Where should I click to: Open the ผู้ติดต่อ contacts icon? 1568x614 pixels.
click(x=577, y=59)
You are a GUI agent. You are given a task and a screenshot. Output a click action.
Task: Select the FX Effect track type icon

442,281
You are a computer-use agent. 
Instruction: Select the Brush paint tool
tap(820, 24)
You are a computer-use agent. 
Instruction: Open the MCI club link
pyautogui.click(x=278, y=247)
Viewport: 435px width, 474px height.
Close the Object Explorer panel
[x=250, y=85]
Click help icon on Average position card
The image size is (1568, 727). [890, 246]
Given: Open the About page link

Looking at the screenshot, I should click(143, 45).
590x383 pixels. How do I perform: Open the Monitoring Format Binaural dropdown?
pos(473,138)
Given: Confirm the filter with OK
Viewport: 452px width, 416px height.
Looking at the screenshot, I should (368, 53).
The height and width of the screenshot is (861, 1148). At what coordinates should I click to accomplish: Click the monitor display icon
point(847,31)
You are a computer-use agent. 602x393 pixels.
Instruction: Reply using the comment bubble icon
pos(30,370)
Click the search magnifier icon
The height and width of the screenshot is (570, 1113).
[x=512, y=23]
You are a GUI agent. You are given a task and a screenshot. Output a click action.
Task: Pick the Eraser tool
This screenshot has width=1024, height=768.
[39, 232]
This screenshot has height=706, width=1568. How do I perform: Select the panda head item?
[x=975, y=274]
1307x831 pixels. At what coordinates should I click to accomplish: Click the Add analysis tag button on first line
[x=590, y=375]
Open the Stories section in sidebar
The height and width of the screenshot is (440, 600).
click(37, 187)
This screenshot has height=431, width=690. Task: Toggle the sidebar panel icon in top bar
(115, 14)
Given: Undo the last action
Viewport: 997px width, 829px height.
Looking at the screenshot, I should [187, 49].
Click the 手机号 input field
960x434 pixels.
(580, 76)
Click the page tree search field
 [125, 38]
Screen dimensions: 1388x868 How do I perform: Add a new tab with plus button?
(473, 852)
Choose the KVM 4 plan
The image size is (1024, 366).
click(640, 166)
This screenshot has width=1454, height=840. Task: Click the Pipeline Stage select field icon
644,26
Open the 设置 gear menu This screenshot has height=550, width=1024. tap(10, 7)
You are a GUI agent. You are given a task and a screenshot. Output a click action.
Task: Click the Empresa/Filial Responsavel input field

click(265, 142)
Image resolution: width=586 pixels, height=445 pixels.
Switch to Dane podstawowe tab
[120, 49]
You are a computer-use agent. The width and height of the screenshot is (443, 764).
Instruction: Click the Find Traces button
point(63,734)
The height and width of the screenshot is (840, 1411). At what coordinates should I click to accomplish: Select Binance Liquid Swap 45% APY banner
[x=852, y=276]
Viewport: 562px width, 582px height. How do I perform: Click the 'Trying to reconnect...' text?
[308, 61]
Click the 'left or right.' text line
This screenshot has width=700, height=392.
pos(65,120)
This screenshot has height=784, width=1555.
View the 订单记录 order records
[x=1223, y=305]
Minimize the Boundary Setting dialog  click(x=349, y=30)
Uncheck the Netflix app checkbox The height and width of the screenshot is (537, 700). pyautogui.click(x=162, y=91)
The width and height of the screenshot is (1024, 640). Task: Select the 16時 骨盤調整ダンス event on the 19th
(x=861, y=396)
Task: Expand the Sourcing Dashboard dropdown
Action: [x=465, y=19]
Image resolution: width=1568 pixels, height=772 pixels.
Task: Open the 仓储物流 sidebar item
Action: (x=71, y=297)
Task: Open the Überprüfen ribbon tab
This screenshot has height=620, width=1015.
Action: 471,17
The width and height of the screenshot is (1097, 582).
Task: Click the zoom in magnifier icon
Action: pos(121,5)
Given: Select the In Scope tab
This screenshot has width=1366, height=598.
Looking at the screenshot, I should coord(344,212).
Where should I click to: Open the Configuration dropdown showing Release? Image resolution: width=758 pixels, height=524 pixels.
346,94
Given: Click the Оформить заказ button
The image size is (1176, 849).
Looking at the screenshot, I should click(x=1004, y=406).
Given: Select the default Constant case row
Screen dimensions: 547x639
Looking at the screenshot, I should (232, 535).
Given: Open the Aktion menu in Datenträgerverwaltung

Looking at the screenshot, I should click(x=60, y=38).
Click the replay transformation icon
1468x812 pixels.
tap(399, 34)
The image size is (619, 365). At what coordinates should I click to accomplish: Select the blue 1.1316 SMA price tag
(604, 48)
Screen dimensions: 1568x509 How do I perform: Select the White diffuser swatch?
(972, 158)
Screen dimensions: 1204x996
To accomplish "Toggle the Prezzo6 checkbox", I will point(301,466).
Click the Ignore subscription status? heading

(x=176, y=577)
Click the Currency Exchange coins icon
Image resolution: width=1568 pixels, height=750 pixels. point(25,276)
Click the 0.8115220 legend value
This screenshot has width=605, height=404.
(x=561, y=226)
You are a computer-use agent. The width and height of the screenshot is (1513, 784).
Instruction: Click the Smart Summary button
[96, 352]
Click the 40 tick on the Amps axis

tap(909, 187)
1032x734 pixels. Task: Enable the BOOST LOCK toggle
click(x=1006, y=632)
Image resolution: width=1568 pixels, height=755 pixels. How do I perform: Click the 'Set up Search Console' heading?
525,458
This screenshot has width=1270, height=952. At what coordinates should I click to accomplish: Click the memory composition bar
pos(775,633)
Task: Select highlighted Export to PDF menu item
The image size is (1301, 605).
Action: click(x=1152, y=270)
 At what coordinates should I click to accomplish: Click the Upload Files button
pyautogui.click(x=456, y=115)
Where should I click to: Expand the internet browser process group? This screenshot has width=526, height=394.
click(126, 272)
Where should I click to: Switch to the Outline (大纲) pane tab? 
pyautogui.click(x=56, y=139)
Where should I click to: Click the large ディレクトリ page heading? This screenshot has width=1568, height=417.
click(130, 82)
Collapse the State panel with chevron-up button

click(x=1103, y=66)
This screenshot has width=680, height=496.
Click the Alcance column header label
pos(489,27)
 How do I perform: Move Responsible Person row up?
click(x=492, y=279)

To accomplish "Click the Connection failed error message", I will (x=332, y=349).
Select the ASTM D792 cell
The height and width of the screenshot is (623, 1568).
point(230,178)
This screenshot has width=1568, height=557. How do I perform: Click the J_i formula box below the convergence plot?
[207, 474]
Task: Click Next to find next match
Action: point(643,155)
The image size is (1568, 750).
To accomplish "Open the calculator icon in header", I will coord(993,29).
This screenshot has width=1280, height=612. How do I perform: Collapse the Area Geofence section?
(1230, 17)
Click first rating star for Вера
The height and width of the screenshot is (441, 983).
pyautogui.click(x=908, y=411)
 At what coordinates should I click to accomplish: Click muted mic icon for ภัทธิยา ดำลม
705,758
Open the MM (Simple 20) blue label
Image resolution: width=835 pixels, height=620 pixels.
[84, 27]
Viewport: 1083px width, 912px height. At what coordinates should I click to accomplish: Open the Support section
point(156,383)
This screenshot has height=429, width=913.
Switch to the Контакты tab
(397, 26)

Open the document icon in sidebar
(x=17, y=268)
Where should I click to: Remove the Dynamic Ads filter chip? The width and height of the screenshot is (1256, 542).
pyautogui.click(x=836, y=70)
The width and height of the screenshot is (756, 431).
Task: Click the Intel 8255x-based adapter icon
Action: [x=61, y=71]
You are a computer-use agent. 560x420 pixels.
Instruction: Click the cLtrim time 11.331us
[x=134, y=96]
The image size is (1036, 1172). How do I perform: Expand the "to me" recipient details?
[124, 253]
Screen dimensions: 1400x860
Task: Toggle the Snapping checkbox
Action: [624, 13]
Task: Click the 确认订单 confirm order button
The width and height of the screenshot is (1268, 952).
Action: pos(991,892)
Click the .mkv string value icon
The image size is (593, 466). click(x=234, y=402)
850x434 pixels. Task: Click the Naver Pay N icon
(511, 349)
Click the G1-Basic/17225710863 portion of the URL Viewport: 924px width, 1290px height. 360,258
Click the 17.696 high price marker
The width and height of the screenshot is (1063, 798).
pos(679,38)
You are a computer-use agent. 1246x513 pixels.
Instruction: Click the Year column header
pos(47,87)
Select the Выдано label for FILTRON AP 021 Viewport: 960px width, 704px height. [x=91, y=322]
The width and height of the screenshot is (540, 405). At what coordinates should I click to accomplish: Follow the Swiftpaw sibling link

----

Short problem => Rewrite the rows from the line containing "Where should I click to: Open the Configuration" down to the line containing "tap(399, 34)", swapping "Given" for "Task" and keeping everything else the same.

Response to the task =>
Where should I click to: Open the Configuration dropdown showing Release? Image resolution: width=758 pixels, height=524 pixels.
346,94
Task: Click the Оформить заказ button
The image size is (1176, 849).
Looking at the screenshot, I should click(x=1004, y=406).
Task: Select the default Constant case row
Screen dimensions: 547x639
Looking at the screenshot, I should (232, 535).
Task: Open the Aktion menu in Datenträgerverwaltung

Looking at the screenshot, I should click(x=60, y=38).
Click the replay transformation icon
1468x812 pixels.
tap(399, 34)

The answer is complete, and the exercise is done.